5. Our analysis of the experimentally obtained resonance spectra of electron capture (with resonance energy) by fullerenes^19–21 and a comparison with our analytical calculations of these spectra within the framework of CQM^4,11 allows us to assert that the ψ-function of a particle appears only when boundary conditions are specified for the Schrödinger equation. This means that the particle always remains a particle with its mass, charge, and other parameters, and the wave properties of the particle correspond to its statistical behavior in a quantum resonator and are determined by the boundary conditions, i.e., external factors.

Thus, in the case of electron two-slit experiments, the interference pattern appears only as a statistical result. The representation of a free particle as a moving plane de Broglie wave is incorrect! The particle itself does not transform into a shell or a plane wave. Statistically, the particle behaves like a wave in a certain resonator, and this behavior creates the effect of its transformation into a wave or shell. When the characteristic dimensions of quantum resonators change, the ψ-function of a quantum particle trapped in the resonator can be changed, e.g., when an electron collapses into a proton in an atomic nucleus. In this case, according to the virial theorem proved by Fock for quantum phenomena,²⁶ half of the potential energy goes into increasing the internal energy of the proton turning into a neutron, and the other half goes into emitting a neutrino with an energy of about 0.85 MeV.^4,11 In this regard, the phenomena described within the framework of wave cumulative quantum mechanics have analogues in ordinary hydrodynamics.^4,11

In our papers, we consistently solve the problems arising (as we believe, in describing the eigenenergy spectra of quantum nanoresonators of various natures) between the de Broglie hypothesis and the classical Dirac NQWM, which limits the values of ψ-functions everywhere. As we have proved (in our analysis of the available experimental data and our theoretical studies), it is a mistake to limit ψ-functions everywhere without taking into account the normalizing geometric coefficients χ². In Refs. 4 and 11, it was shown how these problems and paradoxes (discrepancies between experimental observations and incomplete theories) caused by phenomena arising from the violation of electrical neutrality (in particular, polarization) in nanostructured composite materials are solved using CQM and taking into account the regularization of unbounded ψ_n-1/2-functions through the normalizing geometric coefficient χ², which accounts for the symmetry of the quantum resonator.
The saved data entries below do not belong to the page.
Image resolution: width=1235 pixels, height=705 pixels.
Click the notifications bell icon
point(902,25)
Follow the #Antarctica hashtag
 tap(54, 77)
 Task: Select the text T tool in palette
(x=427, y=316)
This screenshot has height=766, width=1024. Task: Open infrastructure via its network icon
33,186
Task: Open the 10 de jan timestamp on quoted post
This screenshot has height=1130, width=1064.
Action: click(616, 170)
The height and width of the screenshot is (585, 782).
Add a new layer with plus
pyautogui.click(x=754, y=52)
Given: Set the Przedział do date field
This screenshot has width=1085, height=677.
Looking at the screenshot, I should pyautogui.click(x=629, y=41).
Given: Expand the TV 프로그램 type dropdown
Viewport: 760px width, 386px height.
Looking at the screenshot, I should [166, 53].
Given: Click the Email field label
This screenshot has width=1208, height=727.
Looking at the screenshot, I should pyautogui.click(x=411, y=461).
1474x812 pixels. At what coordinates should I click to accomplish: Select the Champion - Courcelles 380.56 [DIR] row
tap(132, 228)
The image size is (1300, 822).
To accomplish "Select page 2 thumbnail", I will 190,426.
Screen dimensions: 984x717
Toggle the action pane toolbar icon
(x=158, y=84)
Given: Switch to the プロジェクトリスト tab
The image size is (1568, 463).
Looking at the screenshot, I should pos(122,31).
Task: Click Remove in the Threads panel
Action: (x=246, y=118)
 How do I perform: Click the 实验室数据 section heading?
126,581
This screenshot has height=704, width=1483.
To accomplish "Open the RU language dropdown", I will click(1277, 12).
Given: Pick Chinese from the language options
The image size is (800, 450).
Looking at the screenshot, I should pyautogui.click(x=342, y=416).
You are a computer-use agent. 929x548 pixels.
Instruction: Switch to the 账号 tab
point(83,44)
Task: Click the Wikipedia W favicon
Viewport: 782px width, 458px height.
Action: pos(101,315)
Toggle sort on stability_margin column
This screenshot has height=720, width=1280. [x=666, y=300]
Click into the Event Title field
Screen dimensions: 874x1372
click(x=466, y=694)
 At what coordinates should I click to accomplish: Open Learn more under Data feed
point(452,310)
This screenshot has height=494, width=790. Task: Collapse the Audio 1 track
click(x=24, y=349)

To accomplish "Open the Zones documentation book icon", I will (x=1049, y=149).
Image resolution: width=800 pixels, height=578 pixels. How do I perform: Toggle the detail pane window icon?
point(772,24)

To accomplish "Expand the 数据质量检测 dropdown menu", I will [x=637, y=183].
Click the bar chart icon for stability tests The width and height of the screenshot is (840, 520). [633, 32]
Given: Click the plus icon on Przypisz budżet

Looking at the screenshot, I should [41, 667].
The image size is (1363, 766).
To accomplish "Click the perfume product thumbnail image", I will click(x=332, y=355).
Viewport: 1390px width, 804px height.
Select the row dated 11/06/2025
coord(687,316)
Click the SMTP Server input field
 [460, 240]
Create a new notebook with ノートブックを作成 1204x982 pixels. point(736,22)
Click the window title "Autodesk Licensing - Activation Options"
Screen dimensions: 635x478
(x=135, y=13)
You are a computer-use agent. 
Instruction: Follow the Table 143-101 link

CQM made it possible to discover approximately 35 quantum dimensional effects and to describe a number of previously “mysterious” phenomena.^4,11 The discovery of Vysikaylo degeneracy by the main quantum number n and n-1/2 in hollow quantum resonators significantly changes the parameters of quantum stars (white dwarfs, neutron stars, and black holes).^10,11

In this paper, we will consider similar problems in describing nanostructures that arise during the chemical doping of group IV crystals. We will do this using the example of nanostructures, i.e., large hydrogen-like atoms, hydrogen-like molecules, lines, surfaces, and flickering crystals of Vysikaylo standing excitons in inhomogeneous diamond doped with boron. For this purpose, we will modify the Wannier–Mott theory, constructed for homogeneous crystals, to describe standing excitons in inhomogeneous crystals.^10,11

The hydrogen-like electron spectrum of WM excitons was first observed in the absorption spectrum of Cu₂O in 1952 by Gross and Karyev and independently by Hayasi and Katsuki, but the excitonic interpretation was absent from the work of the latter authors. In all these studies, the permittivity ε was considered constant. Since such large-radius excitons are formed by the ionization of atoms or molecules of the supporting crystal, they move freely along the crystal and are considered running (free) WM excitons.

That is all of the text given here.